§ TASK TO CARRY OUT: Using the entries below, write out the line with "Task: Open External Storage & Snapshots", the line with "You are a computer-use", and every line in between, exactly as each is written.

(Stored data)
━━━━━━━━━━━━━━━━
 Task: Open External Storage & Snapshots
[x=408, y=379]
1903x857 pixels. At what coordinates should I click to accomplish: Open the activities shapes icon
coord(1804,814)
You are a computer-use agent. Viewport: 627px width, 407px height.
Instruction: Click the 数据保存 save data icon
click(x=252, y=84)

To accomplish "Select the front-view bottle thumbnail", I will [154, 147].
━━━━━━━━━━━━━━━━
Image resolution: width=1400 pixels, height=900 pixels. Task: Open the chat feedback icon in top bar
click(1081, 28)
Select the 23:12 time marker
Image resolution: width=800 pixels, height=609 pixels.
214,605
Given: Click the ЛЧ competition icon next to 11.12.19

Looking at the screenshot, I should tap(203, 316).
━━━━━━━━━━━━━━━━
§ FINISHED TASK:
 Task: Open External Storage & Snapshots
[x=408, y=379]
1903x857 pixels. At what coordinates should I click to accomplish: Open the activities shapes icon
coord(1804,814)
You are a computer-use agent. Viewport: 627px width, 407px height.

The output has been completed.